From digitalhermit (113459):
I deal with some aggregate 2
terabytes of storage on my home file servers. What works for me won't
work for an enterprise corporate data center, but maybe some things are
I think the article does a good job of explaining how to backup, but maybe just as important is "why?". There are some posts that say put everything on a RAID or use mirror or dd. What they fail to address is one important reason to backup: human error. You may wipe a file and then a week later need to recover it. If all you're doing is mirroring or RAID, no matter how reliable, your backups are worthless.
There's also different classes of data. I have gigabytes of videos. Some are transcoded DVDs, some are raw footage. If I lose all my transcoded DVDs it's not as critical as if I lost raw footage. Why? The DVDs can be re-ripped. It will take a long time but the data can be recreated. For the raw footage it's different, even if I keep the original Mini-DV tapes, because re-recording the video from tape won't guarantee that the file is identical. If the file is different then the edits will be different. Then there's also mail spools, CVS, personal files, etc..
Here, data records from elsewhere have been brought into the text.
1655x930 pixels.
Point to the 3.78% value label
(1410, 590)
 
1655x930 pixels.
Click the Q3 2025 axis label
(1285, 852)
What I've found is that I archive my DVD rips once every few months. Other stuff is backed up once a week to another file server.
I could care less about the OS. THe file server runs FedoraCore5. The only thing I keep is the Kickstart file so that I can rebuild it within a matter of minutes then restore the data from archives. This is just a matter of copying a samba configuration and restarting.
For the web server, all content is kept within CVS. If the web server fails, it's just a matter of rebuilding the image and pulling the latest copy from CVS. Fifteen minutes to re-image the OS. Five minutes to pull down the latest content.
For DNS, initial configuration for 8 domains is done by a perl script that auto-creates the named.conf and all zone files. Then I just append the host list to the primary domain. Ten minutes at most.
Home directories are centralized on a file server using OpenLDAP and automounts. One filesystem to backup makes it easy.. By being easy it means it gets done automatically.
Other "machines" are virtual and these are copied to DVD whenever something drastic changes (e.g., major upgrade).
From swordgeek (112599):
When you work in a large
environment, you start to develop a different idea about backups.
Strangely enough, most of these ideas work remarkably well on a small
scale as well.
tar, gtar, dd, cp, etc. are not backup programs. These are file or filesystem copy programs. Backups are a different kettle of fish entirely.
Amanda is a pretty good option. There are many others. The tool really isn't that important other than that (a) it maintains a catalog, and (b) it provides comprehensive enough scheduling for your needs.
The schedule is key. Deciding what needs to get backed up, when it needs to get backed up, how big of a failure window you can tolerate, and such is the real trick. It can be insanely difficult when you have a hundred machines with different needs, but fundamentally, a few rules apply to backups:
1) Back up the OS routinely.
2) Back up the data obsessively.
3) Document your systems carefully.
4) TEST your backups!!!
1) Don't restore machines--rebuild.
2) Restore necessary config files.
3) Restore data.
4) TEST your restoration.
All machines should have their basic network and system config documented. If a machine is a web server, that fact should be added to the documentation but the actual web configuration should be restored from OS backups. Build the machine, create the basic configuration, restore the specific configuration, recover the data, verify everything. It's not backups, it's not a tool, it's not just spinning tape; it's the process and the documentation and the testing.